Currently most information related to shipments, payments, insurance, and custom clearing are paper based and use different standards. The new platform aims to unify record standards across the board and reduce costs as well as the time required to process import and export procedures.

The system will also help identify potential bottlenecks in the supply chain process by using artificial intelligence to analyse past data related to these transactions and, for example, identify an alternative supplier or shipping company in case of a supply chain disruption. 

The platform will reduce and eventually eliminate the need for exchanging documents in paper form. For example, bills of lading (B/L), which represent title to the goods, are typically issued on paper. 

Usually B/Ls are issued in three original copies, one for the shipper, one for the consignee, and one for the banker. The more B/Ls are issued the higher the risk of fraud, theft, unauthorised release of goods, or release to the wrong person.

Blockchain technology will allow for non-physical original B/Ls to be delivered in a secure way, reducing delays and risks of tampering. 

This technology can also help digitalise procedures for letters of credit issuance by banks and trade insurance contracts.

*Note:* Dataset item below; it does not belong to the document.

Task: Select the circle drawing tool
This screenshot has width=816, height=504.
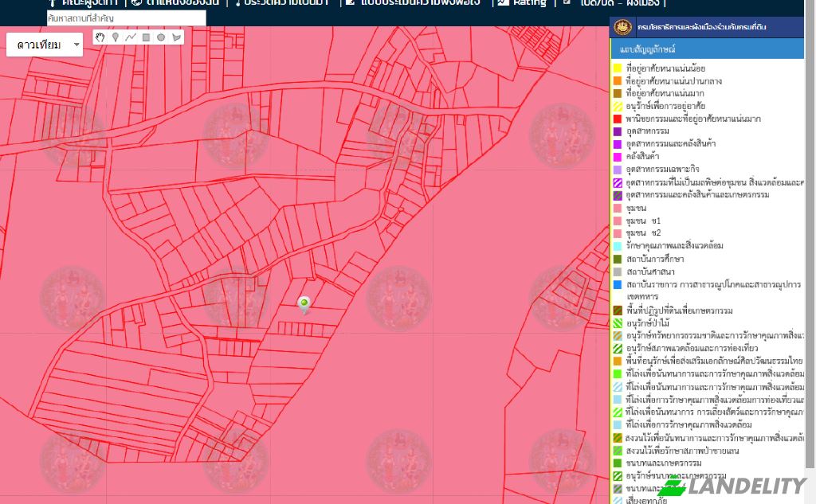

A letter of credit is a letter issued by one bank to another bank to serve as a guarantee for payments. 

Dependence On China

The move is part of a broader initiative by Japan to lessen its dependence on China for manufacturing and to reduce future risks of supply chain disruption in case of another black swan; and it follows up on some of the measures contained in the stimulus package unveiled by Japanese Prime Minister Shinzo Abe at the beginning of April.

The massive stimulus plan of JPY108 trillion (US$992 billion) include an economic support fund worth about US$2.4 billion to help finance local businesses bringing manufacturing back to Japan from China, or to move it to other countries in Southeast Asia.

But it is not only Japan that is interested in stepping up its involvement in ASEAN. The trade bloc too sees Japan as an anchor in the bigger and not-so-smooth relationship between China and the US, and therefore welcomes efforts to strengthen commercial ties. 

ASEAN Confidence rating
Source: The State of Southeast Asia: 2020 Survey Report

In a January survey by the Singapore-based ISEAS-Yusof Ishak Institute, Japan turned out to be the most trusted major power, with 61.2 percent of respondents expressing confidence in Japan to do the right thing for public good. The European Union (EU) followed with 38.7 percent; the US came in third with 30.3 percent; and China placed fourth with 16.1 percent. 

The new system will also benefit ASEAN as a whole. According to a 2018 Bain & Co. report titled, “Advancing Towards ASEAN Digital Integration,” ASEAN’s digital economy was just seven percent of gross domestic product (GDP) compared to 16 percent for China and 35 percent for the US. 

Moreover, digital integration will foster and accelerate intra-regional trade and growth, and could stimulate an increase in GDP for the bloc between US$800 billion and US$1 trillion by 2025, the report stated.  

The report also noted that more than 50 percent of Small and Medium Enterprises (SMEs) see cross-border trade processes and logistics infrastructure as key barriers to selling overseas through digital channels, while many digital businesses see data localisation regulations as a barrier to seamless digital trade. 

Among the companies that will take part in the project are Mitsubishi Corp., Japan’s largest trading house, Mitsui & Co., Nippon Express, NYK Line, the nation’s second-largest shipping line by 20-foot equivalent unit (TEU) capacity and part of the Mitsubishi conglomerate, Mizuho Bank, Sompo Japan Insurance, Tokio Marine & Nichido Fire Insurance.